Regarding its 2002 letter and the purpose of the "interfaith" component of Baha'i activities, the "One Common Faith" document states in its foreword (my bold in all quotes below):
Above all, we expressed our conviction that the time has come when religious leadership must face honestly and without further evasion the implications of the truth that God is one and that, beyond all diversity of cultural expression and human interpretation, religion is likewise one. It was intimations of this truth that originally inspired the interfaith movement and that have sustained it through the vicissitudes of the past one hundred years. Far from challenging the validity of any of the great revealed faiths, the principle has the capacity to ensure their continuing relevance. In order to exert its influence, however, recognition of this reality must operate at the heart of religious discourse, and it was with this in mind that we felt that our letter should be explicit in articulating it.
And concludes by quoting Baha'u'llah's conviction that...
"...the Lord hath ordained as the sovereign remedy and mightiest instrument for the healing of all the world is the union of all its peoples in one universal Cause, one common Faith.”
This seems a very different approach to interfaith dialogue than, for example, the Dalai Lama's approach in dialogue between Buddhism and Islam in his foreword to the book
Common Ground between Islam and Buddhism which he says:
"...seeks to find common ground between the teachings of Islam and of Buddhism.
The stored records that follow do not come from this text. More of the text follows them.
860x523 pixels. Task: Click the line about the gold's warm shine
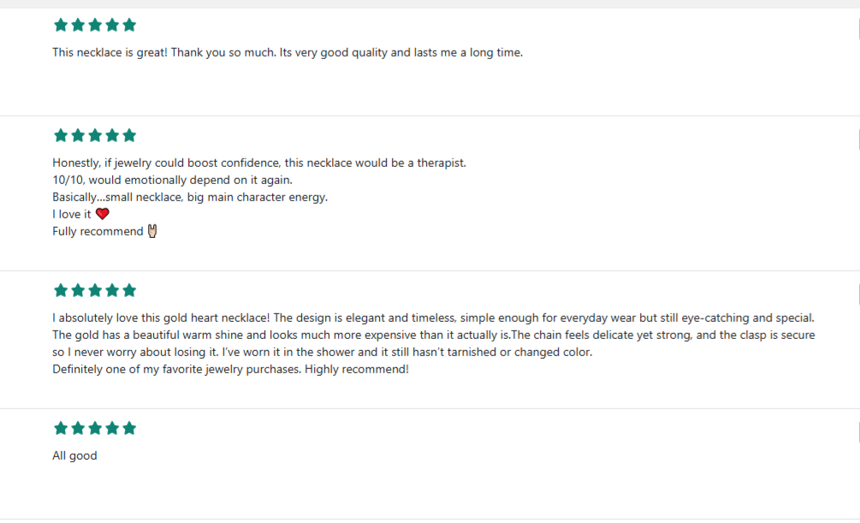433,335
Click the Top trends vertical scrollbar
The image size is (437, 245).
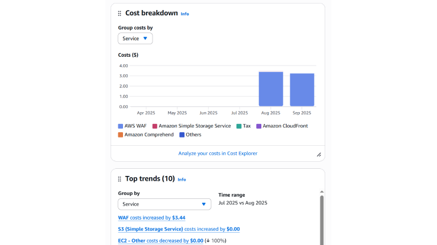coord(322,218)
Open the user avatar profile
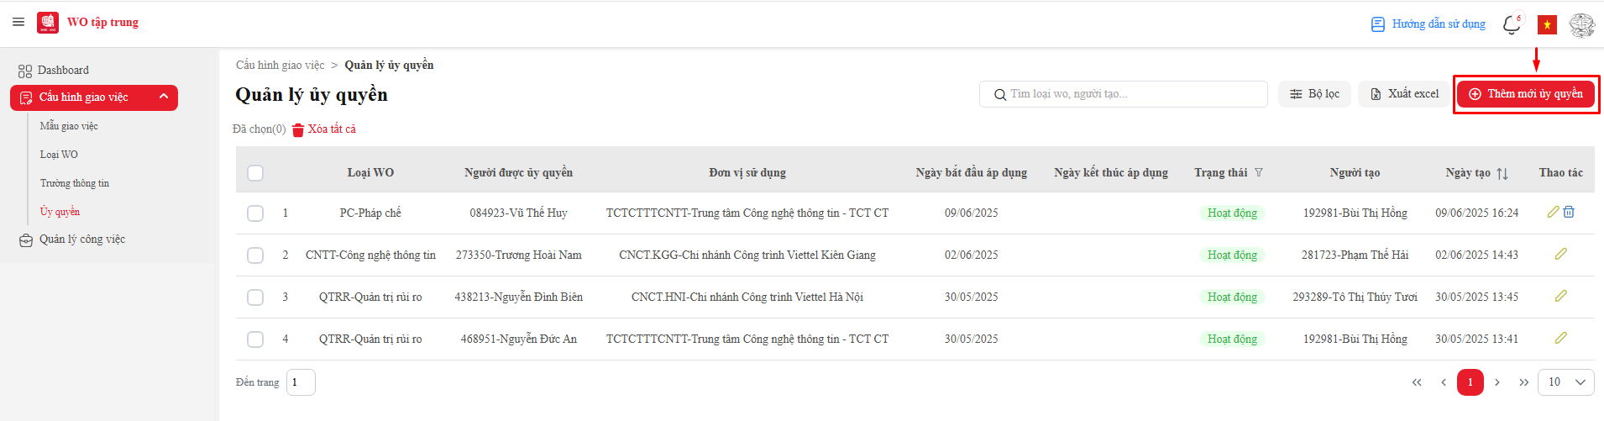Screen dimensions: 1604x421 coord(1582,25)
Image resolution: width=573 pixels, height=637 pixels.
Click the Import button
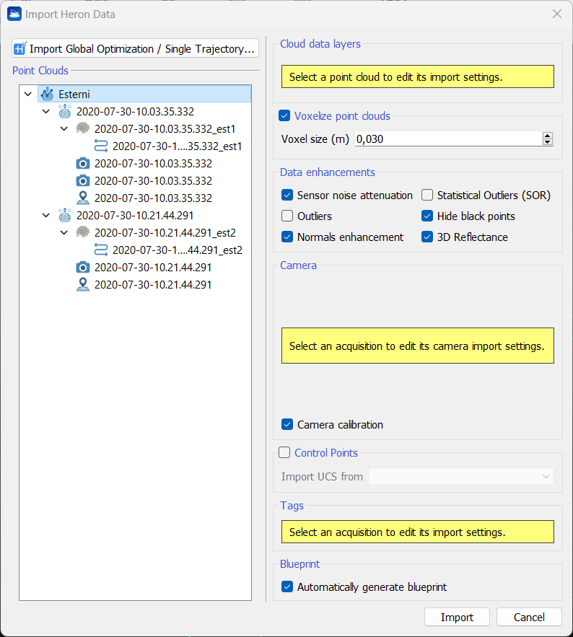click(457, 618)
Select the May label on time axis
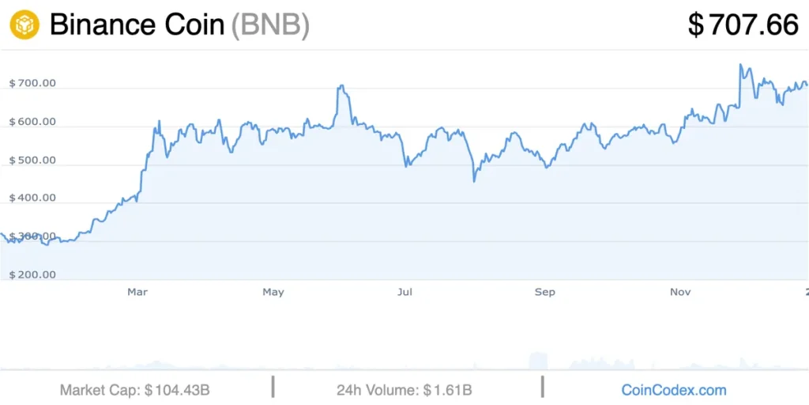This screenshot has height=405, width=809. (x=273, y=293)
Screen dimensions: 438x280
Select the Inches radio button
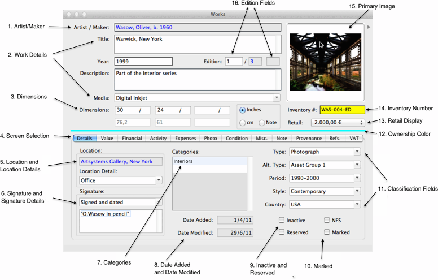pos(243,110)
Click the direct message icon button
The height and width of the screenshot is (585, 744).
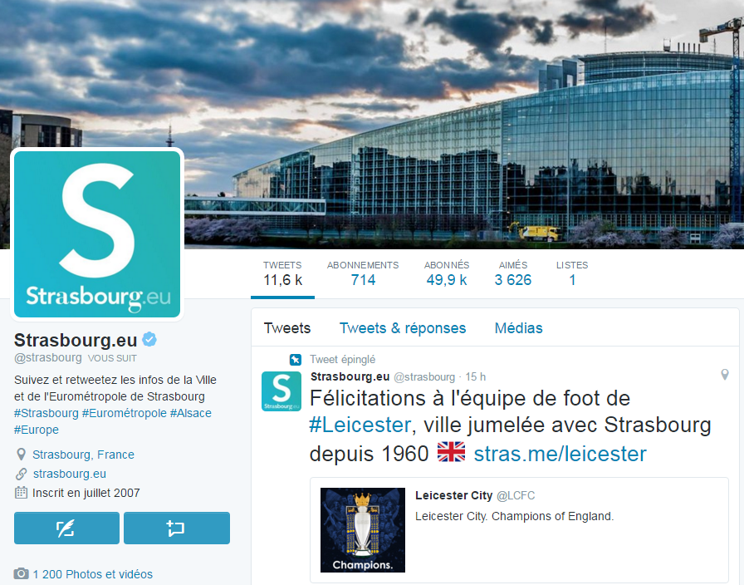(x=177, y=528)
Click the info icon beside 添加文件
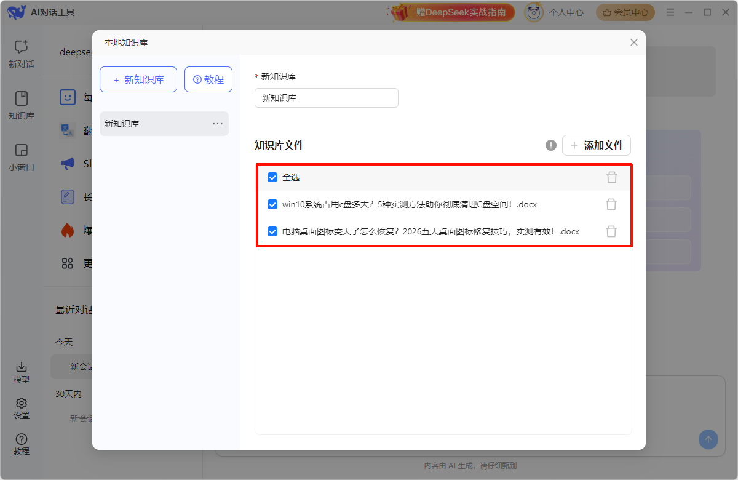The height and width of the screenshot is (480, 738). tap(551, 145)
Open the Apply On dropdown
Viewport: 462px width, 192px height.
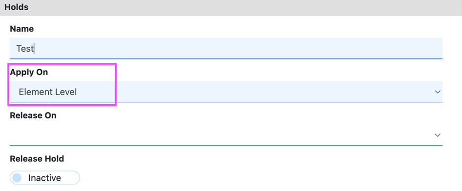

It is my hope that on the basis of this common ground, followers of each tradition may come to appreciate the spiritual truths their different paths entail and from this develop a basis for respect for each other's practice and beliefs."
So my question for discussion - and elaboration especially from Baha'i people - is: should the aim of interfaith dialogue really be "One Common Faith" - or should it rather be a foundation for mutual respect?
And with that in mind, what useful purpose is served by phrases like:
"Throughout that part of the world where the vast majority of the earth’s population live, facile announcements that “God is Dead” had passed largely unnoticed."
This seems to relegate all non-theist - possibly even all non-monotheistic - conceptions of deity or spirituality into the waste basket altogether - despite the fact that it is perfectly obvious that the increasing influence of humanistic reasoning is perhaps the only common thread that can honestly be perceived as joining the varied cultural traditions of the 21st world together.
Again, this seems an opposite approach to that of the Dalai Lama who recently wrote a book called
Beyond Religion - Ethics for a Whole World - in which he seeks to find common moral ground for a peaceful human society that is not (necessarily) religious - essentially, I suppose, "one common humanity" rather than "one common faith".
"In the past, when peoples lived in relative isolation from one another—as we Tibetans lived quite happily for many centuries behind our wall of mountains—the fact that groups pursued their own religiously based approaches to ethics posed no difficulties. Today, however, any religion-based answer to the problem of our neglect of inner values can never be universal, and so will be inadequate. What we need today is an approach to ethics which makes no recourse to religion and can be equally acceptable to those with faith and those without: a secular ethics."
So OK - with all that in mind, now I have three questions:
1. Should the aim of interfaith dialogue be "one common faith"? And if so why is it so important that we all believe the same things?
2. Does the Baha'i approach mistake religious "sameness" for spiritual "oneness"?
3. Should secular humanism be part of the interfaith dialogue? Why or why not?